** Problem to solve **
Could you set down every record below exactly as it appears?

--- START ---

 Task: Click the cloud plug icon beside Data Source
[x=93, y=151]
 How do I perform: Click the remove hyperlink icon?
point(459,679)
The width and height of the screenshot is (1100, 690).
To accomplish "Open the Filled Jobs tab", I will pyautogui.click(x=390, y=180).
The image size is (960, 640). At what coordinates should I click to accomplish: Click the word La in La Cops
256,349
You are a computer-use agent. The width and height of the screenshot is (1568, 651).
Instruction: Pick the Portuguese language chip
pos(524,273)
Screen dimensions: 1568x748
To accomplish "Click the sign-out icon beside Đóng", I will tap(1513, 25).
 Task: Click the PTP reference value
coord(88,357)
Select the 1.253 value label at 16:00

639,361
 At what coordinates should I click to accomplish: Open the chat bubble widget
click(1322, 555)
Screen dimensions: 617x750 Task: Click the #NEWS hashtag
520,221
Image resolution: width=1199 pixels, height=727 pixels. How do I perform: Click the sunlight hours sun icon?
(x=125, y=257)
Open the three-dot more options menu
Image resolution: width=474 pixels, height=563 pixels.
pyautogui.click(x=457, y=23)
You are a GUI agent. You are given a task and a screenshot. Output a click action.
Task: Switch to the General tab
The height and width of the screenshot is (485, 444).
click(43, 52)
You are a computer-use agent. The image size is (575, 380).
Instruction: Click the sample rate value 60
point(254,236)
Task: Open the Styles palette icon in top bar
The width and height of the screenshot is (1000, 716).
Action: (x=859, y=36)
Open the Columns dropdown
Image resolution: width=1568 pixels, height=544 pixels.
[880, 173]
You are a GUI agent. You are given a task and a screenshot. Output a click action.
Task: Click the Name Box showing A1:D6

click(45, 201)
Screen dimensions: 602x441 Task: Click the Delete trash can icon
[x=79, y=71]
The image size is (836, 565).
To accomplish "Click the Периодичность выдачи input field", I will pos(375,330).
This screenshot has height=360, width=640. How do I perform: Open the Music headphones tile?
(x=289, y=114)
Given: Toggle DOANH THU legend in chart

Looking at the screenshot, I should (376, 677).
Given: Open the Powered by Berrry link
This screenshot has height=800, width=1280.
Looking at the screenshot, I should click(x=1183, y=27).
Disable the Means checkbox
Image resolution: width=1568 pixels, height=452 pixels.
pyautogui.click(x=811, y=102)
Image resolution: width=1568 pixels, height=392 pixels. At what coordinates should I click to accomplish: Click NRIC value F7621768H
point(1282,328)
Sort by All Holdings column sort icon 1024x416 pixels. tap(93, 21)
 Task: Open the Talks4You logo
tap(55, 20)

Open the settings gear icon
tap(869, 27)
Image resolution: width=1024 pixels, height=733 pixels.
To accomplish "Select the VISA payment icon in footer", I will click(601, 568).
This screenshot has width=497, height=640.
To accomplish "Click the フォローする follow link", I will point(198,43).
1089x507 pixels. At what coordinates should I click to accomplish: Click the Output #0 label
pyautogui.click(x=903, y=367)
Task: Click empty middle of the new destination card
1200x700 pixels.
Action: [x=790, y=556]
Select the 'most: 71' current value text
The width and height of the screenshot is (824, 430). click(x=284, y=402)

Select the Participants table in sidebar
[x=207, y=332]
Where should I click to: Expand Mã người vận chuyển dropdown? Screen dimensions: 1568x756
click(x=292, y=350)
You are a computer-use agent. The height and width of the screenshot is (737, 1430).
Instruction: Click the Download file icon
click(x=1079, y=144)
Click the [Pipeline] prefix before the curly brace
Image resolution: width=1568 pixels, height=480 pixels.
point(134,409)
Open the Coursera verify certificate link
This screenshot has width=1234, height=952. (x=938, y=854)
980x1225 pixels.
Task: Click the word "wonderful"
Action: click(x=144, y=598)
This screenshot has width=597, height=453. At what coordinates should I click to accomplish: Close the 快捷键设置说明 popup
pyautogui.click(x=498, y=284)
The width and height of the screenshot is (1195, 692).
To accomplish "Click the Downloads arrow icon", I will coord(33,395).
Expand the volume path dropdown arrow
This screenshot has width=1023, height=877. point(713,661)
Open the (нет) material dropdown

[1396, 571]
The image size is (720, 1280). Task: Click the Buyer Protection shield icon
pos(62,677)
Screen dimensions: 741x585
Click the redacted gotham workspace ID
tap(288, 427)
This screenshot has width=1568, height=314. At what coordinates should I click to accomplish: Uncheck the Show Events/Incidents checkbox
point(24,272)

--- END ---

** Output of the task **
 Task: Click the cloud plug icon beside Data Source
[x=93, y=151]
 How do I perform: Click the remove hyperlink icon?
point(459,679)
The width and height of the screenshot is (1100, 690).
To accomplish "Open the Filled Jobs tab", I will pyautogui.click(x=390, y=180).
The image size is (960, 640). At what coordinates should I click to accomplish: Click the word La in La Cops
256,349
You are a computer-use agent. The width and height of the screenshot is (1568, 651).
Instruction: Pick the Portuguese language chip
pos(524,273)
Screen dimensions: 1568x748
To accomplish "Click the sign-out icon beside Đóng", I will tap(1513, 25).
 Task: Click the PTP reference value
coord(88,357)
Select the 1.253 value label at 16:00

639,361
 At what coordinates should I click to accomplish: Open the chat bubble widget
click(1322, 555)
Screen dimensions: 617x750 Task: Click the #NEWS hashtag
520,221
Image resolution: width=1199 pixels, height=727 pixels. How do I perform: Click the sunlight hours sun icon?
(x=125, y=257)
Open the three-dot more options menu
Image resolution: width=474 pixels, height=563 pixels.
pyautogui.click(x=457, y=23)
You are a GUI agent. You are given a task and a screenshot. Output a click action.
Task: Switch to the General tab
The height and width of the screenshot is (485, 444).
click(43, 52)
You are a computer-use agent. The image size is (575, 380).
Instruction: Click the sample rate value 60
point(254,236)
Task: Open the Styles palette icon in top bar
The width and height of the screenshot is (1000, 716).
Action: (x=859, y=36)
Open the Columns dropdown
Image resolution: width=1568 pixels, height=544 pixels.
[880, 173]
You are a GUI agent. You are given a task and a screenshot. Output a click action.
Task: Click the Name Box showing A1:D6

click(45, 201)
Screen dimensions: 602x441 Task: Click the Delete trash can icon
[x=79, y=71]
The image size is (836, 565).
To accomplish "Click the Периодичность выдачи input field", I will pos(375,330).
This screenshot has height=360, width=640. How do I perform: Open the Music headphones tile?
(x=289, y=114)
Given: Toggle DOANH THU legend in chart

Looking at the screenshot, I should (376, 677).
Given: Open the Powered by Berrry link
This screenshot has height=800, width=1280.
Looking at the screenshot, I should click(x=1183, y=27).
Disable the Means checkbox
Image resolution: width=1568 pixels, height=452 pixels.
pyautogui.click(x=811, y=102)
Image resolution: width=1568 pixels, height=392 pixels. At what coordinates should I click to accomplish: Click NRIC value F7621768H
point(1282,328)
Sort by All Holdings column sort icon 1024x416 pixels. tap(93, 21)
 Task: Open the Talks4You logo
tap(55, 20)

Open the settings gear icon
tap(869, 27)
Image resolution: width=1024 pixels, height=733 pixels.
To accomplish "Select the VISA payment icon in footer", I will click(601, 568).
This screenshot has width=497, height=640.
To accomplish "Click the フォローする follow link", I will point(198,43).
1089x507 pixels. At what coordinates should I click to accomplish: Click the Output #0 label
pyautogui.click(x=903, y=367)
Task: Click empty middle of the new destination card
1200x700 pixels.
Action: [x=790, y=556]
Select the 'most: 71' current value text
The width and height of the screenshot is (824, 430). click(x=284, y=402)

Select the Participants table in sidebar
[x=207, y=332]
Where should I click to: Expand Mã người vận chuyển dropdown? Screen dimensions: 1568x756
click(x=292, y=350)
You are a computer-use agent. The height and width of the screenshot is (737, 1430).
Instruction: Click the Download file icon
click(x=1079, y=144)
Click the [Pipeline] prefix before the curly brace
Image resolution: width=1568 pixels, height=480 pixels.
point(134,409)
Open the Coursera verify certificate link
This screenshot has width=1234, height=952. (x=938, y=854)
980x1225 pixels.
Task: Click the word "wonderful"
Action: click(x=144, y=598)
This screenshot has width=597, height=453. At what coordinates should I click to accomplish: Close the 快捷键设置说明 popup
pyautogui.click(x=498, y=284)
The width and height of the screenshot is (1195, 692).
To accomplish "Click the Downloads arrow icon", I will coord(33,395).
Expand the volume path dropdown arrow
This screenshot has width=1023, height=877. point(713,661)
Open the (нет) material dropdown

[1396, 571]
The image size is (720, 1280). Task: Click the Buyer Protection shield icon
pos(62,677)
Screen dimensions: 741x585
Click the redacted gotham workspace ID
tap(288, 427)
This screenshot has width=1568, height=314. At what coordinates should I click to accomplish: Uncheck the Show Events/Incidents checkbox
point(24,272)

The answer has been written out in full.